The buzz around this new market has been buoyed by art collectibles like CryptoPunks and Bored Apes, algorithmically generated portraits that can sell for millions of dollars. They have gained celebrity traction, with socialite Paris Hilton and TV host Jimmy Fallon recently showing off their Bored Apes.
Several big companies, from Coca-Cola to Gucci, are testing the temperature with their own NFTs. In the art world, meanwhile, just over $1 in every $20 of revenue at top auction houses last year came from NFTs.
John Egan, CEO of L’Atelier, the technology research arm of BNP Paribas, characterised the transactions on LooksRare reviewed by Reuters as “wash trades” that would be banned in traditional markets like equities or debt because they give a false impression of demand for an asset.
Yet such transactions are not illegal in this nascent industry because there are no equivalent rules governing NFTs, two crypto legal experts told Reuters.
Egan added that LooksRare was “not in itself culpable” for the trades. “It is a marketing incentive,” he said. “LooksRare are effectively paying large investors to use their site, drawing a lot of attention and new users in the process.”
For the platform’s supporters, this may be a sound strategy to thrive in a virtual gold rush, as tech giants like Meta and Microsoft spend billions of dollars to further their owns visions of the metaverse and pave the way for future profits.
Bumper activity in January meant LooksRare overtook four-year-old market leader OpenSea to become the biggest NFT marketplace by monthly volume, despite having fewer than 3,500 traders per day, compared with OpenSea’s 57,000 to 90,000, according to DappRadar data.
OpenSea did not respond to a Reuters request for comment for this article.
A Twitter user called “dingaling”, who LooksRare told Reuters was an investor and adviser to the platform, wrote a thread on Jan. 12 saying wash trading on the platform looked bad but may be part of the “necessary steps” to gain market share and provide a more transparent, decentralized marketplace for the NFT community.
“People have been real mad about wash trading, but I’m struggling to understand why. It’s a free market,” dingaling added. “Once real volume takes over, it’s bye bye to wash traders.”
MET IN MEATSPACE?
From a regulatory point of view, authorities worldwide are worried that the rise of crypto assets more broadly could undermine financial systems, promote crime and harm investors.
Efforts so far have been mostly focused on cryptocurrencies rather than NFTs, which throw up new issues such as how they should be classified, since they are one-off – non-fungible – and highly diverse in nature.
“Generally speaking, the majority of jurisdictions recognise that NFTs should not be regulated as financial products if each NFT represents a genuinely unique item – for example, a unique collectible, piece of art or piece of media content,” said Hagen Rooke, a partner at global law firm Reed Smith.
Traditional authorities may also need to bridge a cultural gap.
LooksRare’s founders are identified only by the pseudonyms Guts and Zodd. The spokesperson described them as “NFT nerds” and said the platform’s team was spread across different timezones and have mostly “never even met each other in meatspace”.

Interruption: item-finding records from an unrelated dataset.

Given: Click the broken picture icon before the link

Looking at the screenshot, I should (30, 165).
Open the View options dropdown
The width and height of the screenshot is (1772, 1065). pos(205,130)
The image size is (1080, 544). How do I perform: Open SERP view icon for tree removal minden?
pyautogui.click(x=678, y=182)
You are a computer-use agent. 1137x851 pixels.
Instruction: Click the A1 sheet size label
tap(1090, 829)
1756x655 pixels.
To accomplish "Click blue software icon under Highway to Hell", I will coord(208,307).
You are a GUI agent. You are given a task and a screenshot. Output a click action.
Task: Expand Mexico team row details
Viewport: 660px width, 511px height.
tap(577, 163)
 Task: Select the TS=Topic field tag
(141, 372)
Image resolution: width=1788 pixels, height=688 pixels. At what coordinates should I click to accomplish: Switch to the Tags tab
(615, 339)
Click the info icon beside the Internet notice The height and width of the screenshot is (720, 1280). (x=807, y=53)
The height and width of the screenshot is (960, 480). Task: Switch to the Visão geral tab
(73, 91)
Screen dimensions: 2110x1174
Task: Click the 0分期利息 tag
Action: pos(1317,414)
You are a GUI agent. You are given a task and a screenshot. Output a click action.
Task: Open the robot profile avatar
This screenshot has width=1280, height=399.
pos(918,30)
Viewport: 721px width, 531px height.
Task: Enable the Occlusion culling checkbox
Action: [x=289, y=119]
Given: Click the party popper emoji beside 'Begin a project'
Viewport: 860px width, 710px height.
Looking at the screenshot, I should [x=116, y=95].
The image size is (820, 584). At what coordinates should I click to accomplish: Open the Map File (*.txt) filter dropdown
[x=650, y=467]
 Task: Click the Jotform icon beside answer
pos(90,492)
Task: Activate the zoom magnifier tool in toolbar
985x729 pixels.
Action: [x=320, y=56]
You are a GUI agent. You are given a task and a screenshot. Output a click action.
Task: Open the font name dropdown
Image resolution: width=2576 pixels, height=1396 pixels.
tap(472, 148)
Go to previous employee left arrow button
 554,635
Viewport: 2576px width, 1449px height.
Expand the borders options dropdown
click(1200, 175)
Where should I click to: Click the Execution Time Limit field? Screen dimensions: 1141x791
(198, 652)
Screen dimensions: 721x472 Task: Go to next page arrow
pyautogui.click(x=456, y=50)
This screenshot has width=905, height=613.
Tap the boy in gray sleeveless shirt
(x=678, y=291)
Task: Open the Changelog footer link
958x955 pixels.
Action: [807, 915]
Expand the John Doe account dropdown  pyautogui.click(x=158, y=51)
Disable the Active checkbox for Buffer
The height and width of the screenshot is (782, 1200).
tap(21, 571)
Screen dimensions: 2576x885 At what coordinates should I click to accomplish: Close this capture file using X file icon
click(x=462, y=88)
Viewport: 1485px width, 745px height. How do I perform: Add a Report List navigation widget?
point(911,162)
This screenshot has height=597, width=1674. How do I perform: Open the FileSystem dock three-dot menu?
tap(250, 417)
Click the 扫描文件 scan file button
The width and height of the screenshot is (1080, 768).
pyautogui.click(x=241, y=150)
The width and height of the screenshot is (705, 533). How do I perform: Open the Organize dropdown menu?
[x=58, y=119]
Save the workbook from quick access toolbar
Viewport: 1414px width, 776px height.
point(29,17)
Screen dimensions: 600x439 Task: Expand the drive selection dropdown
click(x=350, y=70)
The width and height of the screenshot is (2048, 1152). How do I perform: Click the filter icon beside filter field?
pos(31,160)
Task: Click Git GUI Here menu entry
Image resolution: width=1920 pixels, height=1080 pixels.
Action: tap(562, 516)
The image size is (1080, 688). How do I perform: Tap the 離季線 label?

Meatspace is a term used by internet enthusiasts to refer to the physical world.
One frequent NFT trader known as “Rizzle”, who mainly uses OpenSea, is among the big players in the market drawn to LooksRare by its reward model.
Rizzle first joined LooksRare after receiving some free LOOKS tokens, which he staked for profit, and since then he has used the marketplace for trading because he said he likes some of the features.
“I would not be surprised to see other platforms pop up with even greater initial incentives to try and capture this same audience,” he said.